Des thèmes difficiles traités avec empathie

Le gameplay

Les Palais ont été améliorés avec de nouvelles salles, bonus et ennemis.

Si les passages dans le monde réel ressemblent parfois à un visual novel attachant bourré de dialogues un peu longuets, les donjons fantasmés ressemblent plus à un jeu de rôle classique. Pour neutraliser les « boss » qui commettent des exactions dans le monde réel, il faut infiltrer leurs Palais démoniaques et affronter leurs sbires au tour par tour. Vous disposez d'attaques au corps à corps, d'armes à feu (des jouets achetés dans le monde réel), d'invocations (chaque joueur a sa « Persona ») et d'objets offensifs ou défensifs. Pour espérer survivre, la difficulté par défaut étant parfois brutale, il faut se cacher, attaquer les ennemis dans le dos, apprendre leurs faiblesses – celui-ci est immunisé contre les armes à feu avec sa cuirasse, celui-là craint certains sorts des Personas, etc. Tabasser un ennemi ou le tuer permet de gagner un tour supplémentaire : attaquer une fois de plus, ou passer la main à un autre attaquant avec des bonus. Vous pouvez même négocier avec un ennemi affaibli pour lui extorquer un objet ou de l'argent, le pulvériser en équipe dans un finish de toute beauté, voire le recruter après une joute verbale (à réussir en tenant compte de sa personnalité). Et le gameplay en poupées russes continue, puisque les créatures recrutées peuvent fusionner dans une prison stylisée, à condition de les guillotiner. Oui, c'est baroque. C'est du Persona tout craché.
Tabasser un ennemi donne un tour supplémentaire

Pour qui ?

Un nouveau personnage jouable vous rejoint, Kasumi Yoshizawa.

Vous n'avez jamais joué à Persona 5 ? Pourquoi ? Arrêtez de lire et foncez acheter cette version ultime. Vous avez déjà joué à l'original sans le finir ? Ah, alors une précision s'impose : non, vos sauvegardes ne sont pas importables dans Persona 5 : Royal. Il s'agit d'un tout nouveau jeu qui va repérer votre sauvegarde de Persona 5 et vous donner un bonus de départ (50 000 crédits pour nous, pas mal). Mais sans vous permettre de zapper les chapitres déjà faits.
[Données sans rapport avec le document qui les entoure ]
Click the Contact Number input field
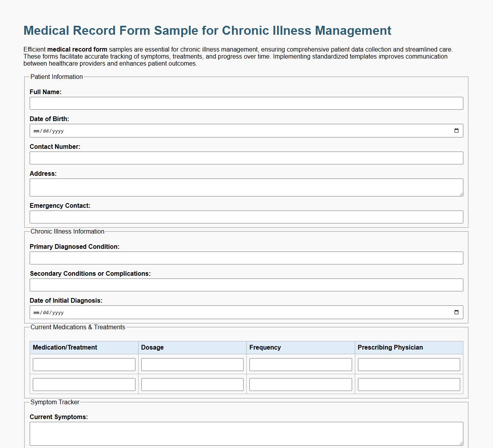The height and width of the screenshot is (448, 493). pyautogui.click(x=246, y=158)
Impossible aussi de changer la difficulté en cours de partie pour passer les premiers Palais en mode facile et arriver plus vite aux vraies nouveautés, notamment la gymnaste Kasumi Yoshizawa qui n'est que teasée au début. Les premières heures sont du coup longues et monotones comme un automne de Verlaine, entre exposition nécessaire et explications des (très nombreux) mécanismes de gameplay. Heureusement qu'on peut accélérer dialogues et combats pour dynamiser un séquençage cours / Palais / dialogues pas toujours optimal au début. Heureusement aussi que les nouveautés significatives, nouveau semestre et Palais en tête, valent vraiment le coup, ajoutant une bonne trentaine d'heures à ce jeu gargantuesque. C'est largement suffisant pour faire replonger les passionnés qui ont fait plusieurs runs et qui y ont laissé un morceau d'âme.
Les nouveautés valent vraiment le coup

L'anecdote

Se balader dans la fourrure de Morgana, c'est possible... Miaou !

Quoi de neuf dans cette version ? Si vous hésitez à casser votre tirelire ou à vendre un Bitcoin, vous vous posez forcément la question. La réponse est... un dictionnaire ! Les nouveautés se partagent entre retouches cosmétiques (le calendrier du jeu montre la pluie et la neige, yay), rééquilibrages (certaines Personas comme Lucifer ont de nouveaux attributs, super), et... changements de fond. Un grappin permet maintenant d'atteindre des zones inédites dans les Palais et est souvent indispensable pour trouver trois objets inédits, bonus bien planqués et généralement bien défendus. Côté protagonistes, outre la mystérieuse gymnaste Kasumi Yoshizawa que vous pouvez recruter, vous allez rencontrer Jose (le garçon en blanc) dans un espace astral que vous pouvez décorer aux couleurs des Palais visités. Musiques, cinématiques, artworks et Personas peuvent y être achetés avec une monnaie qui se gagne en réussissant des défis en jeu. Vous pouvez même y changer d'apparence et déambuler en Morgana, Ryuji ou Ann, si le cœur vous en dit – mais uniquement dans cet espace clos. C'est, avec le quartier de Kichijoji, une des grandes nouveautés du jeu et un rêve pour les collectionneurs.
Persona 5 : Royal ajoute une centaine de nouveautés... souvent cosmétiques
Les Plus
  • L'ambiance incroyable, les musiques, un Tokyo saisissant
  • Les protagonistes complexes et attachants
  • Les combats dynamiques et gorgés de sous-systèmes
  • Une édition ultime généreuse en nouveautés
  • La traduction française vraiment excellente
Les Moins
  • Impossible de récupérer une vieille sauvegarde
  • Le début se traîne un peu
Résultat

Le Roi du jeu de rôle japonais va voler votre cœur ! Impossible de rester de marbre devant ces protagonistes terriblement humains, aux doutes et aux joies si communicatifs. Impossible de résister à ce gameplay aussi profond que ses héros, avec ses systèmes imbriqués les uns dans les autres – les actions dans le monde réel influencent vos performances dans les Palais, les amitiés forgées dans les couloirs de Shujin et les rues de Tokyo donnant un avantage en combat. Et puis cette ambiance. Les rues de Kichijoji. Le métro, écrasant de banalité et de tristesse. La grande ville qui avale les ados et vomit les pires turpitudes. Les Palais baroques. Et la musique, les menus, les cinématiques et les finish stylisés, l'ambiance graphique exceptionnelle qui donne son âme au jeu. Persona 5 : Royal est fou, généreux et classe : un must pour les nouveaux comme pour les passionnés.